Clouddriver in Spinnaker 1.6.1 is more fragile #2683

wheleph opened this issue Apr 20, 2018 · 12 comments

Comments

@wheleph
Copy link

wheleph commented Apr 20, 2018

Cloud Provider

GKE (Kubernetes)

Environment

Spinnaker 1.6.1 running on GKE deployed with halyard 0.49.0

Description

In our Spinnaker setup we use many Kubernetes accounts and sometimes some of them become outdated. This wasn’t a problem with Spinnaker 1.5.4 (Clouddriver 1.0.4-20180110144440) since the Clouddriver health endpoint returned OK and the clouddriver was up and running (even though some accounts had outdated keys):

bash-4.3# curl http://localhost:7002/health
{"status":"UP"}

After upgrade to Spinnaker 1.6.0 (Clouddriver 2.0.0-20180221152902) and/or 1.6.1 (Clouddriver 2.1.0-20180319132609) we noticed that an error even in a single Kubernetes account causes the health endpoint to fail:

bash-4.4# curl -m 10 http://localhost:7002/health
{"error":"Internal Server Error","exception":"com.netflix.spinnaker.clouddriver.kubernetes.v1.deploy.exception.KubernetesOperationException","message":"Get Namespace kuba-test for account spinnaker-bolcom-stg-kuba-test-f65 failed: Unauthorized! Token may have expired! Please log-in again. Unauthorized","status":500,"timestamp":1521210238133}

Which in turn makes Kubernetes think that Clouddriver is not healthy and Spinnaker becomes not functional.

Additional information

More discussion: https://community.spinnaker.io/t/clouddriver-in-spinnaker-1-6-0-is-more-fragile/232

@ethanfrogers
Copy link
Contributor

@wheleph spinnaker/clouddriver#2531 was merged last night which takes a similar approach for Docker registries so it's possible that this could be implemented for Kubernetes. I'm not sure if it would conflict with the proposal in #2604 but I don't think so.

@wheleph
Copy link
Author

wheleph commented Apr 23, 2018

@ethanfrogers something like that would definitely help but the previous version of clouddriver became health even if some of the accounts were initially invalid and we relied on that fact in our automation.

@mdirkse
Copy link

mdirkse commented May 1, 2018

Alright, I've found the exact commit that introduces the behavior that breaks our deployment of Spinnaker: spinnaker/clouddriver@87c6921

Before this commit, if you launch clouddriver with a faulty k8s account it reports "UP" at /health after it has started. After the commit, it reports a 500 status with whatever it is that ails the k8s account.

Note that if clouddriver is configured in such a way that the k8s account info points to a non-existent file it will never come up healthy, before or after said commit.

On the current master the exception originates here: https://github.com/spinnaker/clouddriver/blob/master/clouddriver-kubernetes/src/main/groovy/com/netflix/spinnaker/clouddriver/kubernetes/v1/security/KubernetesV1Credentials.java#L191

The exception occurs because the health check hits this: https://github.com/spinnaker/clouddriver/blob/a681c7eab5d6945b2fe60ae071577f5bfb5092af/clouddriver-kubernetes/src/main/groovy/com/netflix/spinnaker/clouddriver/kubernetes/health/KubernetesHealthIndicator.groovy#L65

@ethanfrogers the active namespace check that results from your commit makes the very first health check fail, which means that Halyard will never report the clouddriver deploy as successful because it never becomes healthy.
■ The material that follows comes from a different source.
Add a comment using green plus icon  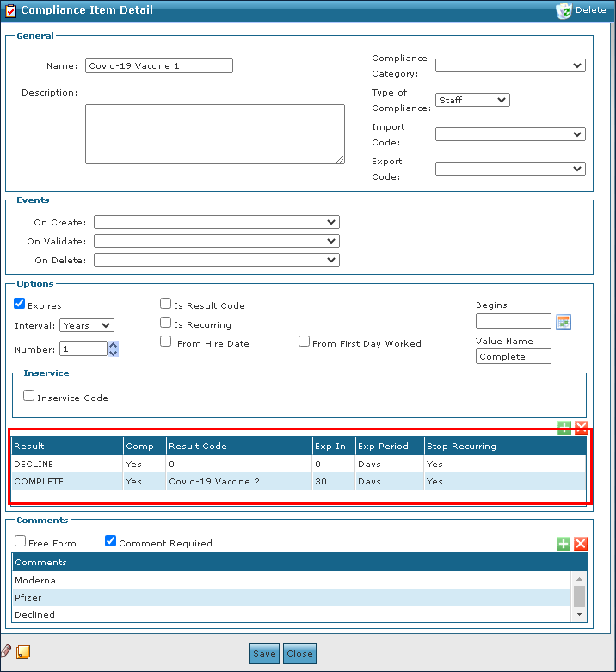click(x=564, y=543)
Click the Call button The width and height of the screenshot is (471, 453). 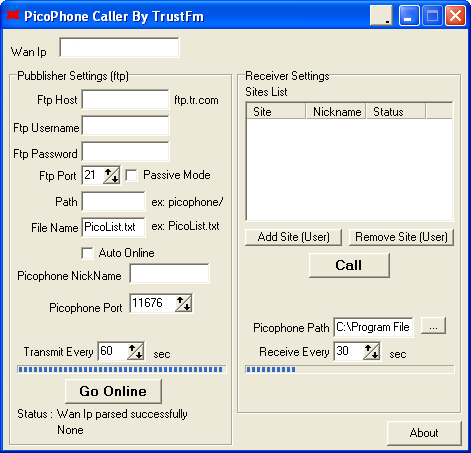pos(349,265)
Before your commit things at least started out healty so Halyard could complete the deploy.
What your commit does, however, seems sensible, so the question is how to remedy this situation. In the discussion thread you say:

I’ll also add that the behavior is not intended. Clouddriver should be able to handle partial unavailability (network blip, etc) of Kubernetes.
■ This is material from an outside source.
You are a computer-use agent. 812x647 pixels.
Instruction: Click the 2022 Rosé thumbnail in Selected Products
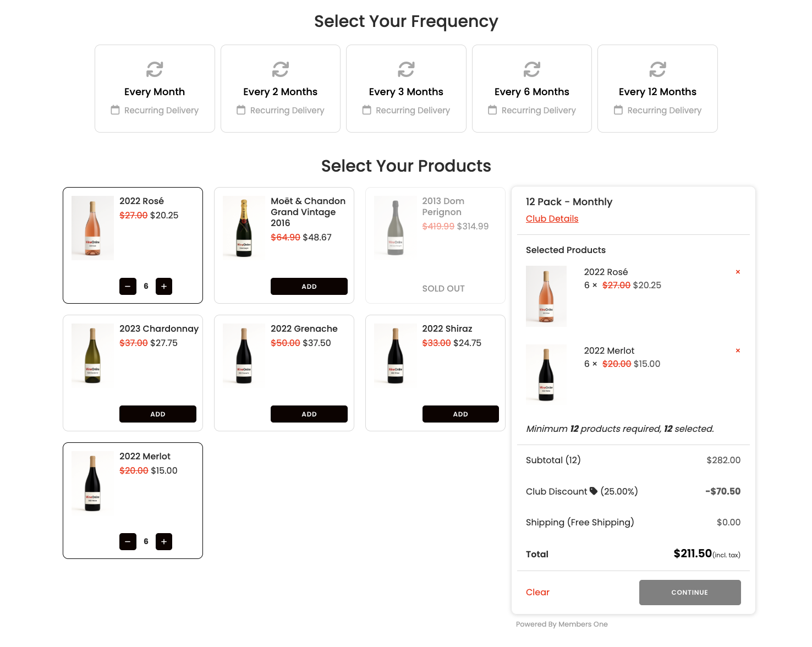point(546,296)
Given this prerequisite, I guess it would make sense to have clouddriver report "UP" even though some k8s accounts might be (temporarily) broken. Would you agree?

@ethanfrogers
Copy link
Contributor

@mdirkse great find! if i remember correctly, i made this change because we removed the hard dependency on clouddriver-docker from clouddriver-kubernetes since V2 didn't need it. that caused issues with startup where image pull secrets weren't being created in each namespace listed under namespaces. it seems that i even saw the issue with health but never actually reverted, but i can't remember if it was resolved or i found a workaround.
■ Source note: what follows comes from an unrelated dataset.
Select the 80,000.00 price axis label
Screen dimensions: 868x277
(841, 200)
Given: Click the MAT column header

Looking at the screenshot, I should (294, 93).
perhaps we should implement something like the above for the V1 provider that will prevent clouddriver from being deployed with invalid credentials but will not kill clouddriver is those credentials are invalidated in the future? of maybe that's missing the point?

@mdirkse
Copy link

mdirkse commented May 3, 2018

Well my larger question was: when is clouddriver not healthy? If assume the requirement that Clouddriver should be able to handle unavailability of (some) k8s accounts, then it would stand to reason that it's still healthy even though an account may be non-functional. So then I'd also not expect a broken account to stop clouddriver from being deployed (otherwise you could get into a situation where you can't do a Spinnaker upgrade because a network connection to a particular k8s cluster is temporarily down, seems a little strange).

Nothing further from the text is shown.